• Records from a collection:
┄┄┄┄┄┄┄┄┄┄
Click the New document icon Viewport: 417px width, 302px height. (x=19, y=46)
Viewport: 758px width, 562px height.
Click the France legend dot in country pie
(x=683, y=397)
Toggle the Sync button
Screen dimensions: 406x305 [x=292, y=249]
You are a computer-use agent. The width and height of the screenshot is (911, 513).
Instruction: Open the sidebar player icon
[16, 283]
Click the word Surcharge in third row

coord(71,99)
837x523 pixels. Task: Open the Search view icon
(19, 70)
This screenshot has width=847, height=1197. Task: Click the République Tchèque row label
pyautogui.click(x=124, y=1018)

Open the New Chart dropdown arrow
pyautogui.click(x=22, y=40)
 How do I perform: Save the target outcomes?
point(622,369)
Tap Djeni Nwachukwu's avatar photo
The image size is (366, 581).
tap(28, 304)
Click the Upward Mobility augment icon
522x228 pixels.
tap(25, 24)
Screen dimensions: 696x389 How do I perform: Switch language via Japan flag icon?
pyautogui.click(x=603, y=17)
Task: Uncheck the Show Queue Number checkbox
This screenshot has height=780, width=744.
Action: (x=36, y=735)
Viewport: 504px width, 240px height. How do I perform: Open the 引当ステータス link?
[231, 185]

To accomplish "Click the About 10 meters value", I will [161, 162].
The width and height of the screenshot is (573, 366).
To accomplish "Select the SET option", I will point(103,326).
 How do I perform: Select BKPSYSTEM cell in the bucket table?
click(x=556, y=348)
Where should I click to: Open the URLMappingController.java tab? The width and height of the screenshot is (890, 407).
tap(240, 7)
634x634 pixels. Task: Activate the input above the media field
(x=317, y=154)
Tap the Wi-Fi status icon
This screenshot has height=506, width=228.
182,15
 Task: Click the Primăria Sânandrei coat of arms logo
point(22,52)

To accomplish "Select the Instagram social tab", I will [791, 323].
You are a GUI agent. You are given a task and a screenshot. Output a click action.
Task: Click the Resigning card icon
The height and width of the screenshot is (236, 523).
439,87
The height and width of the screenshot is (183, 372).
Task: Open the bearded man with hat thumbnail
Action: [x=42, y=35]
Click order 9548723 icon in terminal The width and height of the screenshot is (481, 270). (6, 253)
┄┄┄┄┄┄┄┄┄┄
• WHAT IS EXPECTED:
Give back every entry exactly.

• WRITTEN SOLUTION:
Click the New document icon Viewport: 417px width, 302px height. (x=19, y=46)
Viewport: 758px width, 562px height.
Click the France legend dot in country pie
(x=683, y=397)
Toggle the Sync button
Screen dimensions: 406x305 [x=292, y=249]
You are a computer-use agent. The width and height of the screenshot is (911, 513).
Instruction: Open the sidebar player icon
[16, 283]
Click the word Surcharge in third row

coord(71,99)
837x523 pixels. Task: Open the Search view icon
(19, 70)
This screenshot has width=847, height=1197. Task: Click the République Tchèque row label
pyautogui.click(x=124, y=1018)

Open the New Chart dropdown arrow
pyautogui.click(x=22, y=40)
 How do I perform: Save the target outcomes?
point(622,369)
Tap Djeni Nwachukwu's avatar photo
The image size is (366, 581).
tap(28, 304)
Click the Upward Mobility augment icon
522x228 pixels.
tap(25, 24)
Screen dimensions: 696x389 How do I perform: Switch language via Japan flag icon?
pyautogui.click(x=603, y=17)
Task: Uncheck the Show Queue Number checkbox
This screenshot has height=780, width=744.
Action: (x=36, y=735)
Viewport: 504px width, 240px height. How do I perform: Open the 引当ステータス link?
[231, 185]

To accomplish "Click the About 10 meters value", I will [161, 162].
The width and height of the screenshot is (573, 366).
To accomplish "Select the SET option", I will point(103,326).
 How do I perform: Select BKPSYSTEM cell in the bucket table?
click(x=556, y=348)
Where should I click to: Open the URLMappingController.java tab? The width and height of the screenshot is (890, 407).
tap(240, 7)
634x634 pixels. Task: Activate the input above the media field
(x=317, y=154)
Tap the Wi-Fi status icon
This screenshot has height=506, width=228.
182,15
 Task: Click the Primăria Sânandrei coat of arms logo
point(22,52)

To accomplish "Select the Instagram social tab", I will [791, 323].
You are a GUI agent. You are given a task and a screenshot. Output a click action.
Task: Click the Resigning card icon
The height and width of the screenshot is (236, 523).
439,87
The height and width of the screenshot is (183, 372).
Task: Open the bearded man with hat thumbnail
Action: [x=42, y=35]
Click order 9548723 icon in terminal The width and height of the screenshot is (481, 270). (6, 253)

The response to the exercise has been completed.